As part of its ongoing mission in the crater, Perseverance set out to extract a sample from a rock called "Brac." Before the mission even set foot on Martian soil, scientists were excited about Brac based on data gathered by instruments from the Mars orbiters.
"There was a lot of buzz about this rock before Perseverance left Earth, and now we have a sample of it," said Ken Farley, project scientist for Perseverance, based at the California Institute of Technology in Pasadena. "Brac lived up to the hype."
The rock sample arrived at NASA's Perseverance Sample Caching Facility at Johnson Space Center in Houston on July 31, 2023, following an 11-month journey back to Earth. It's one of the 10 samples the Perseverance team expects the mission to return from Jezero Crater in future missions.

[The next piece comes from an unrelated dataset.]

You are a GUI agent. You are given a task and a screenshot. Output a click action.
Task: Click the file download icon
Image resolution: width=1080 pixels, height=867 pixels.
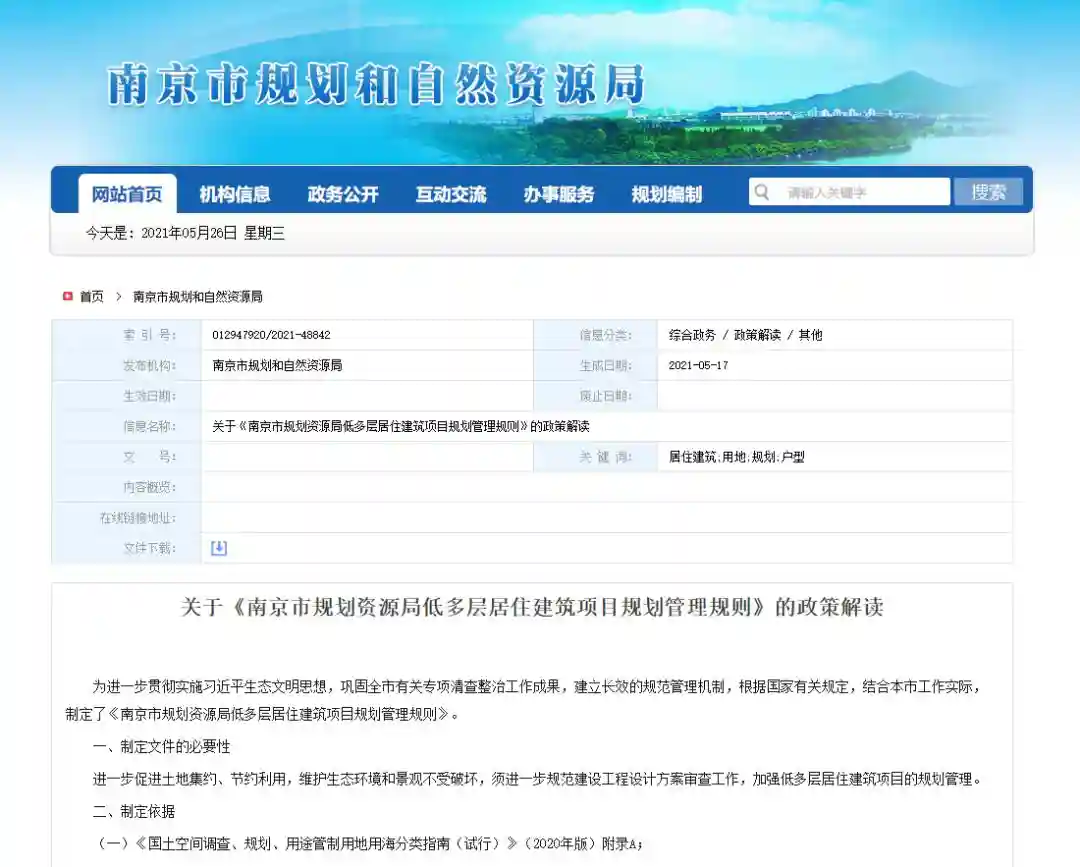tap(219, 548)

When the Brac sample arrived, mission team members gathered around the tube like eager schoolchildren on the first day of school.

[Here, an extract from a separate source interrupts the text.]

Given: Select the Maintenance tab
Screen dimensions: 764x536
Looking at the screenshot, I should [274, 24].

"It was such an exciting day in the clean room," said Farley. "Everybody has been looking forward to analyzing our first rock from the Jezero Crater floor. These rocks hold important clues to the geologic history of the crater, including when it was filled with water, and why that water disappeared."
The Brac sample is a dark, fine-grained sandstone. It contains grains of olivine, a mineral rich in iron and magnesium. This mineral typically precipitates out of molten magma, indicating the rock was once molten and, as such, is consistent with the team's prediction that the Jezero Crater floor used to be covered by lava flows.
"The mineral composition is consistent with volcanic rocks in the region, but we're going to do more analyses now that the sample is in our lab," Farley said. "We want to know not just what the rock is made of, but what processes contributed to its formation, why it's here in Jezero Crater, and whether those conditions could have supported microbial life."
With the Brac sample safely stowed away in the lab, the mission team will conduct a similar, detailed examination of the nine remaining tubes and then select the most promising samples for return to Earth.
By the end of this decade, three sample-return missions are planned: ESA (European Space Agency) will send a spacecraft to retrieve the samples, transfer them to a NASA lander, and then launch them into Mars' orbit. NASA's Mars Sample Return Orbiter will capture, contain, and return the samples to Earth. Once back in Earthly labs, a large scientific team will conduct a wide-ranging suite of analyses to determine if Brac and other Jezero samples once held signs of life.